Si parlava prima di Confindustria che ha sempre visto in modo un po’ distorto determinati tipi di contrattazione. Ma ci sono anche irrigidimenti da parte sindacale che vedono la contrattazione territoriale come una specie di attentato ai contratti nazionali; e d’altra parte pure le istituzioni, anche quelle di governo metropolitano, cittadino, che forse non hanno gestito le ricadute degli investimenti, i cui effetti dovevano trovare una distribuzione…

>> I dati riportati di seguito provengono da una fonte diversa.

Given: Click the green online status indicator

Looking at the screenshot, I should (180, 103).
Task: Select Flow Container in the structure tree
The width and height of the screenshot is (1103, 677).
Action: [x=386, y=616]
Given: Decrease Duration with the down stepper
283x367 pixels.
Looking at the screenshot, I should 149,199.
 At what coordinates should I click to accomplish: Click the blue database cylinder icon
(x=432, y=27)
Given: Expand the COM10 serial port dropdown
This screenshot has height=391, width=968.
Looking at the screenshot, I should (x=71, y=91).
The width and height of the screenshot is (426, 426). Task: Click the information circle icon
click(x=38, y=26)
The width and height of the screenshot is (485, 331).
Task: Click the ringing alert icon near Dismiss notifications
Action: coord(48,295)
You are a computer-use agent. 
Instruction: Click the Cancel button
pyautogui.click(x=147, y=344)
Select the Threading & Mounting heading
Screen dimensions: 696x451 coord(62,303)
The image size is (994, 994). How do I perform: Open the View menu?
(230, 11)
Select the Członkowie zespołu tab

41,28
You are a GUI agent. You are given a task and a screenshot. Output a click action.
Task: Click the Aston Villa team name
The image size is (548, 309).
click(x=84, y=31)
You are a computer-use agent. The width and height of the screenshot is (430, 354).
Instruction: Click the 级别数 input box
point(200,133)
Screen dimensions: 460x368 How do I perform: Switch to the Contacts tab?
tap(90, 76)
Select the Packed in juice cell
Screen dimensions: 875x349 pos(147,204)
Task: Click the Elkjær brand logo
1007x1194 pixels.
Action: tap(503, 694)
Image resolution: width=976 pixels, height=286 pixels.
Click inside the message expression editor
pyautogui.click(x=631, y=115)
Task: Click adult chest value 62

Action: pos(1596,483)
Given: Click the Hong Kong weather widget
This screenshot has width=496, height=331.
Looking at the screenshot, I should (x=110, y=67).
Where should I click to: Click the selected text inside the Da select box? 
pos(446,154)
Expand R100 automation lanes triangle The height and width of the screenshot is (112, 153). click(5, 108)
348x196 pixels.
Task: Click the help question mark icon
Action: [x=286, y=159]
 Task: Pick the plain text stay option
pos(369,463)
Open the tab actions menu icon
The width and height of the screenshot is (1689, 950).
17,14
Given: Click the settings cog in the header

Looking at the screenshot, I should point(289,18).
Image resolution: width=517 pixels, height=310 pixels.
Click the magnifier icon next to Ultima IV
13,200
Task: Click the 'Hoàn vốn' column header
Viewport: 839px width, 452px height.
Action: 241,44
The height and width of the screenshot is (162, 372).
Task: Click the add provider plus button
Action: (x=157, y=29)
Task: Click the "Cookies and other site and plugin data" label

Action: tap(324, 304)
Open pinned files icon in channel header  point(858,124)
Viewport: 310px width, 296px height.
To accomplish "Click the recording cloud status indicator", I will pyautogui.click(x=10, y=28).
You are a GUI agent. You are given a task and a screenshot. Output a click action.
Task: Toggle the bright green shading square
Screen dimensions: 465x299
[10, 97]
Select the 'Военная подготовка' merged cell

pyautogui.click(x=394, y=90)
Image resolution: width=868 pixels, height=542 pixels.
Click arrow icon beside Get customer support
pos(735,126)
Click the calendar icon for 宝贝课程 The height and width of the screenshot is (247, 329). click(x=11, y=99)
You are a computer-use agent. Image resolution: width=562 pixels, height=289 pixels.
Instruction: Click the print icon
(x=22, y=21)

«La realtà è che tutti i soggetti di rappresentanza che siano datoriale e sindacali devono rilanciare la sfida della rappresentanza. E per quest’ultima senza coraggio e innovazione non si va lontano. La contrattazione (fatta eccezione degli accordi timbrati a livello territoriale per avere gli sgravi) non sta crescendo. I contratti nazionali sono sempre più difficili da rinnovare (il tempo medio negoziale è cresciuto tantissimo), i contratti aziendali sono molto pochi. Un modello contrattuale così offre rappresentanza per una minoranza di imprese e lavoratori. E qui la causa del livello troppo basso dei salari italiani. I salari non cresceranno perché il contratto nazionale pareggia (e a volte neanche) i conti rispetto alle perdite di potere d’acquisto, ma è la contrattazione integrativa territoriale o aziendale che deve distribuire la produttività e farli crescere. Per questo bisogna rilanciare la contrattazione territoriale. Su temi che costituiscano grandi alleanze per fare delle città gli ecosistemi di innovazione e competenze. Una città che “apprende” è una città più forte. La contrattazione territoriale è in alternativa a quella aziendale, specie per le piccole imprese dove non si farà mai il contratto aziendale. Non è, come stigmatizza Confindustria, il terzo livello contrattuale. È lo strumento per fare insieme ciò che non si può fare da soli, su competenze, innovazione, produttività. Che dove cresce va redistribuita».
E chi governa la metropoli che contributo può dare in questo senso? Perché in realtà il sospetto è che faccia da regolatore nei principi assoluti, ma che poi abbia difficoltà nell’intervenire, nel far la “regia sociale”…!
«In una situazione in cui noi non abbiamo nessuna forma di salario minimo legale, chi governa le città deve essere assolutamente il soggetto, l’istituzione che incoraggia questi elementi cardine del dialogo sociale. Pensiamo a tutte le persone che svolgono lavoro di assistenza, di cura alla persona. guardiamo i loro salari medi e capiamo che si tratta di lavoratori costretti a vivere fuori dalla città. Cioè sono dei non cittadini della comunità di cui si prendono cura. Uno scempio. Questa è una delle più grandi contraddizioni che devono diventare agenda politica».